Stop. Do not do any of the things you are thinking of doing.
The authors did not provide the source as a supplemental file, but
assure the reader in the article that it will be made available upon
Have you thought that they need to polish the code before releasing it? The fact that I am planning to release my source code does not mean that I have to do it now or whenever suits you.
Pursuant to the guidelines for publication in the journal, "[i]f
published, software applications/tools must be freely available to any
researcher wishing to use them for non-commercial purposes, without
restrictions such as the need for a material transfer agreement."
I have seen journals like that in my area (CS). Still, this initial rule proposed when those journals came out, might atone through the years. Since in certain areas, conferences are the main publishing venue, journals sometimes "relax" their original rules to get enough submissions to get them going. So, I would not count towards this rule to pressure the journal or the authors of this work. Check out some other works on this journal. Do they actually released the code?

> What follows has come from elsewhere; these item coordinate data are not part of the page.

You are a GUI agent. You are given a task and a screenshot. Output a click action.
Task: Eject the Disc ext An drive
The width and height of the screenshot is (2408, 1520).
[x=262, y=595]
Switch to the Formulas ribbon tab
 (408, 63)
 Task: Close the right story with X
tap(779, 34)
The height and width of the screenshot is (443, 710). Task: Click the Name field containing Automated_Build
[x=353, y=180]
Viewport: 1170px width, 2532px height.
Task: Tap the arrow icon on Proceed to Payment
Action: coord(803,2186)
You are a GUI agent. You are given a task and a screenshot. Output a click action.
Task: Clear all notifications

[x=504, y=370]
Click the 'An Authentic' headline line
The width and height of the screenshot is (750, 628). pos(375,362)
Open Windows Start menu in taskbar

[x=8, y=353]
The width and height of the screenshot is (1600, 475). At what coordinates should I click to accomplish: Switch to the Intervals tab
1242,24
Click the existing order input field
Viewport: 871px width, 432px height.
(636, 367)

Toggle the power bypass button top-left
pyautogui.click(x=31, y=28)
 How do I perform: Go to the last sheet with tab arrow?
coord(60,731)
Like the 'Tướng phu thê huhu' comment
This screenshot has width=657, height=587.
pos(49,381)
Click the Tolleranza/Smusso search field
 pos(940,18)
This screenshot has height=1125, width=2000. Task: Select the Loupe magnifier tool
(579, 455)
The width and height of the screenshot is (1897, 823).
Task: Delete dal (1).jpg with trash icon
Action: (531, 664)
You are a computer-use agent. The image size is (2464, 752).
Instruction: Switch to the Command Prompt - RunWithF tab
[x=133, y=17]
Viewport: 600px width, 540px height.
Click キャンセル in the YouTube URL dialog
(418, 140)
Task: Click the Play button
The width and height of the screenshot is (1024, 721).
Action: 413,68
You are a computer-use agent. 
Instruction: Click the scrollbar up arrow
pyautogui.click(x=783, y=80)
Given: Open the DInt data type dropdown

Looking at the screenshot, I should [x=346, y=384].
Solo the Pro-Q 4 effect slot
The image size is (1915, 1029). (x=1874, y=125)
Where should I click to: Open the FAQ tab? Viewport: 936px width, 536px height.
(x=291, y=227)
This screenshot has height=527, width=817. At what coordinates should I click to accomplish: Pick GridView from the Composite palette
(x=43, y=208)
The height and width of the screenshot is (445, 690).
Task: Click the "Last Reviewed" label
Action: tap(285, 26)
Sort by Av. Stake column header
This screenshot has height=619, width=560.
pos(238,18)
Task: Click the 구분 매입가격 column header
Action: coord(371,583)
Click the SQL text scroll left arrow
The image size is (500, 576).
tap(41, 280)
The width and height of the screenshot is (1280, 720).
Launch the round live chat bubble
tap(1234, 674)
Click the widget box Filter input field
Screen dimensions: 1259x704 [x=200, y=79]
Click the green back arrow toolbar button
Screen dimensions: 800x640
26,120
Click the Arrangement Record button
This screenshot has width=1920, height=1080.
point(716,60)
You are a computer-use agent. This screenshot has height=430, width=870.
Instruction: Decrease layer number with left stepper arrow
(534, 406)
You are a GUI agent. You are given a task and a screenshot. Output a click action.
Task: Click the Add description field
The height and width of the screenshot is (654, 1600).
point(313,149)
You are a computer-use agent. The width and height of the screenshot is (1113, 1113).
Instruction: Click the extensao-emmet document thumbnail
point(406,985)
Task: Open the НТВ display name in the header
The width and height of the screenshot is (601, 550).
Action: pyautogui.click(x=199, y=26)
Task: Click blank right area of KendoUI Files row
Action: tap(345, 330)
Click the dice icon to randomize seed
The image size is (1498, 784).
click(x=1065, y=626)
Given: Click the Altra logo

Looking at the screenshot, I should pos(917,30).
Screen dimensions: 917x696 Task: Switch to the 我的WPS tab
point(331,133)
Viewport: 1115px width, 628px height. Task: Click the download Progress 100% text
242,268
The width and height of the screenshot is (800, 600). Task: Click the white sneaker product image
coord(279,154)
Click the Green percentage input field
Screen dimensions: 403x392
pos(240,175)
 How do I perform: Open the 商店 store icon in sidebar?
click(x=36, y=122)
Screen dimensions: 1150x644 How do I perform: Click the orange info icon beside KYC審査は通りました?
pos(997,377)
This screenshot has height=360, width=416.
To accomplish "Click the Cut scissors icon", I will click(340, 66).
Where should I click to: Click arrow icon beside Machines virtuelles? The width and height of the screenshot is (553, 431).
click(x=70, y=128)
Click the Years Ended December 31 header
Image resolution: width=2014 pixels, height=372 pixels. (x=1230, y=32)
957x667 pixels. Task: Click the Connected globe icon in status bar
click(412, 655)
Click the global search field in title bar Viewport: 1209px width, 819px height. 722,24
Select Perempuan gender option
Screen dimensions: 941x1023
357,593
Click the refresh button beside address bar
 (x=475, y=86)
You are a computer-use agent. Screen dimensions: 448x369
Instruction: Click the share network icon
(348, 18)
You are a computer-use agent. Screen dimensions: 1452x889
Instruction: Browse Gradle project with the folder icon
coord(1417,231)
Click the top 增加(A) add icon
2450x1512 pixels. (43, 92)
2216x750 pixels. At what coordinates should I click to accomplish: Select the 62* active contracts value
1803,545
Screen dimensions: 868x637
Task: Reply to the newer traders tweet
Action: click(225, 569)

If not, then releasing the code is the exception and not the rule.
Also, "software applications/tools must be freely available to any researcher wishing to use them for non-commercial purposes, without restrictions such as the need for a material transfer agreement." does not necessarily mean releasing the source code but just the binary or a web-application created from the code. Where did you make the assumption that they should give their source code to you? The word "tool" refers to full apps and not original uncompiled source code.
Contacting the managing editor for the publication to explain the
And what do you think the editor would do? Punish the authors because a random stranger on the internet tells him something bad about them? You can rest assure, this action will have little effect on the authors and only reflect bad on you.
Contacting any granting agencies who have provided...
Why do you assume that under the rules of their funding agency they should release everything as open source? I have worked in many research projects in Europe and I have never heard of such a strict rule. Perhaps there are some projects or agencies demanding that but I do not think it is the norm as you suggest it is. In many projects, participants are commercial companies and they are usually not interested in sharing their work with anyone else (except the project partners and only during the project's duration). Enforcing such a rule would make all commercial companies to not want to participate and that is against the policy of funding agencies.
Have you ever stopped to consider that the PI perhaps relocated and did not get those emails? Are you 100% sure that the authors did not reply your emails on purpose? And even if they do, are you sure that they broke some rule as you assume they did? In your shoes, I would not be too sure. And starting a full-scale war, will do more harm to you than them.
Also if you want something, be nice. Sometimes it does not work. OK. Bullying people into doing what you want is not an efficient long-term policy.